My daughter was fascinated by his work. She especially loved the artwork which showcased strong black lines and bright colours.
Learning About The Artist
We explored and learned so much about his life. We discovered that he was born in Switzerland, created over 9000 pieces of art and loved to play the violin. He was a teacher, poet, musician, and philosopher.
After all this exploration, my daughter decided to create another Paul Klee inspired painting (she had made one back in September). However, this time, she wanted it to be “really real” (painted on canvas as opposed to paper).
My daughter was fascinated by Paul Klee’s painting entitled, Grieving. The repetitive squares of different colours caught her attention. She decided she wanted her painting to have lots of squares. So she got out a square Duplo block and started tracing her squares onto the canvas. Then she outlined the squares with black paint.
Upon letting the dozens of squares dry, she began to paint them in. She was intent on having a pattern to her colours and was very methodical about every colour she added to the painting.

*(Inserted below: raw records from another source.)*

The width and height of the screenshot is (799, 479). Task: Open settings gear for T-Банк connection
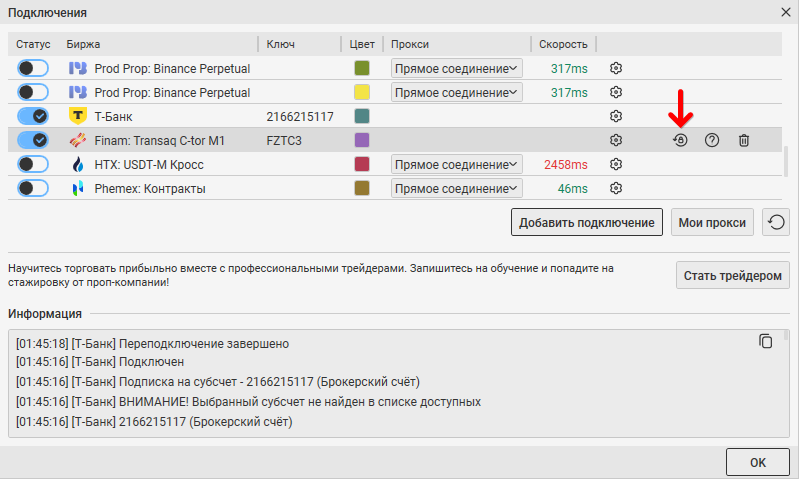click(616, 116)
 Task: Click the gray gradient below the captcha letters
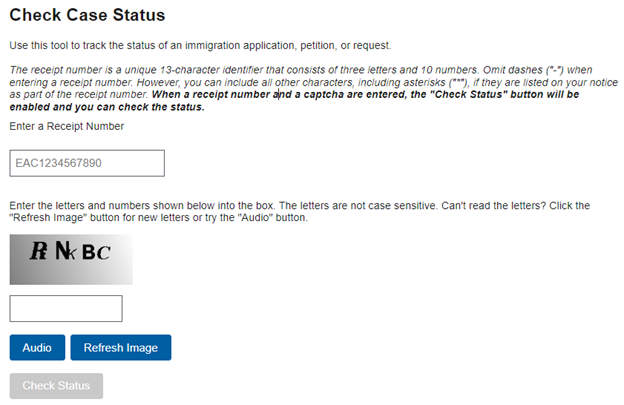(x=71, y=274)
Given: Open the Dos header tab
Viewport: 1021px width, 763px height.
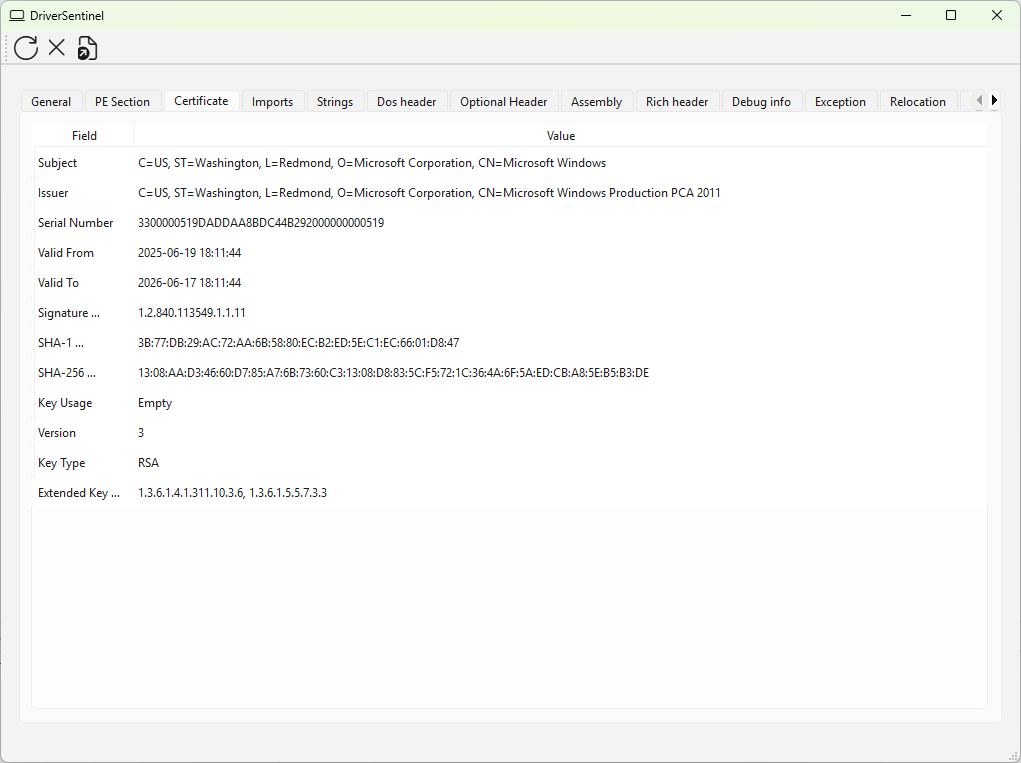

She worked so hard on her painting and took great pride in the finished product. We hung the painting above our kitchen table and I am thoroughly in love with the newest piece of artwork in our home.
“Colour is the place where our brain and the universe meet.” ~ Paul Klee
The Curriculum Summary
Here is the outline of our Paul Klee inspired curriculum, broken down by subject areas.
– planning, sketching, and painting with acrylics
– mixing colours for the orange (we didn’t have orange acrylic paint)
– discussion of rainbows in relation to the artwork my daughter created
– patterns (creating a core and repeating it)
– read about Switzerland (where Paul Klee was from); discussed the timezone of Switzerland in relation to Alberta
– discussed our art gallery which is located downtown (and where that is in relation to where we live)
– read lots of books about Paul Klee (there’s even a children’s storybook entitled: The Cat and the Bird: A Children’s Book Inspired by Paul Klee)
An additional resource to investigate is Artsy’s page on Paul Klee. It has Klee’s bio, over 30 of his works, exclusive articles, as well as up-to-date Klee exhibition listings.
We will probably continue to explore Paul Klee’s work for the next couple of months. He has become a fascinating artist to both my daughter and myself.